An Insight into Cyber Security Compliance Standards with Opeoluwa Akinsanya

Opeoluwa is Proud to be CyberGirls Mentor

Robust defense strategy! This is what every company needs and wants but with minimal effort. Companies are always confused about their “Cyber Essentials,” a foundational framework that serves as a bedrock for digital defense, and the “GDPR Gap Analysis,” a strategic tool ensuring data protection remains paramount.

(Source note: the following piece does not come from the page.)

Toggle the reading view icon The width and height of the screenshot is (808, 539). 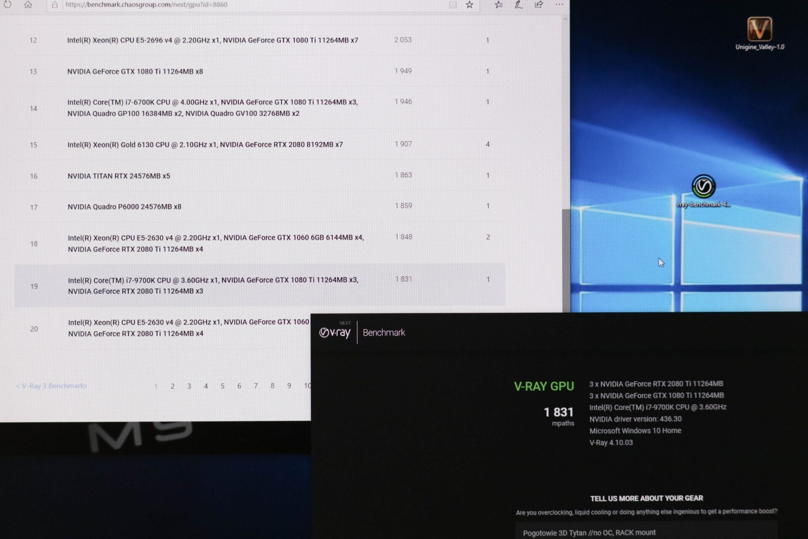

As organizations navigate the complexities of today’s world, the ability to adapt and secure their digital assets becomes imperative. This entails recognizing the significance of a robust compliance posture, specifically with data security and protection. Yet, as with every task challenges arise, and companies grapple with aligning their practices to the standards set forth by Governance, Risk Management, and Compliance (GRC) frameworks.

Ultimately, cyber security is not just a buzzword. It is the most important part of our digital presence today.  Today, we have Mrs. Opeoluwa Akinsanya, Information Security Subject Matter Expert, GRC. Mrs. Akinsanya has worked with many clients and helped them to comply with security standards. Let’s have our queries discussed with her.

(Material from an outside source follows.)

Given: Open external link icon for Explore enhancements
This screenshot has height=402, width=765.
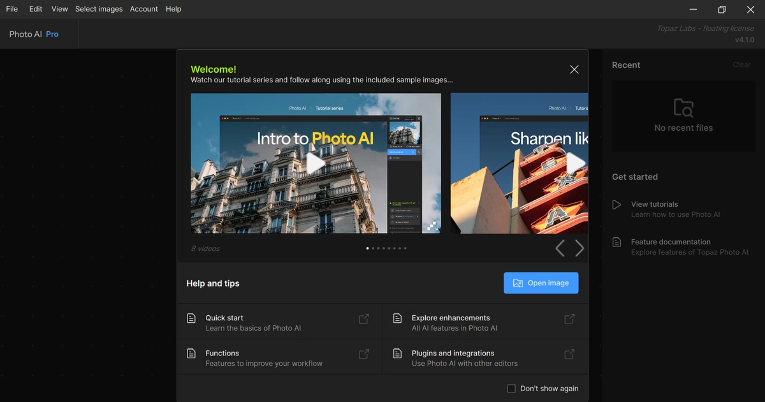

Q1: What are the current emerging threats and trends in online security, and how should organizations prepare to address them effectively?

Akinsanya: Top threats and trends in cyber security would be supply-chain/value-chain attacks, social engineering, malware & ransomware, AI-enabled disinformation & deepfakes, zero-day exploits, national hacks, and DDoS attacks. Research has identified that the weakest link in information security is humans. Hence, in addition to the adopted technical controls within organizations, it is important that employees undergo information security training. This ensures security is considered during their daily activities while performing their roles. It is also important that regular security awareness communications are maintained. In addition, I would say senior management have to cultivate the right security culture within their organizations. They have to lead by example, provide resources required, and engage in information security responsibilities. Security cannot be seen as an add-on to address these threats and trends effectively, it has to be integrated into the organizational culture. Overall, organizations should work towards complying with relevant information security standards and frameworks.

Q2: Can you provide examples of successful cases of which we are not aware where a robust GRC framework significantly improved an organization’s online security posture?

Akinsanya: I have seen times and times again where organizations’ online security postures have been improved by seeking compliance with a robust GRC framework. Some robust GRC frameworks are ISO 27001, NIST, COBIT, PCI DSS, SOX, and SOC 2. Here is an example of successful implementation of an Information Security Management System (ISMS) which complies with the requirements of the ISO 27001. An SME seeking to expand clientele decides to obtain the ISO 27001 certification to enhance their bids for government contracts.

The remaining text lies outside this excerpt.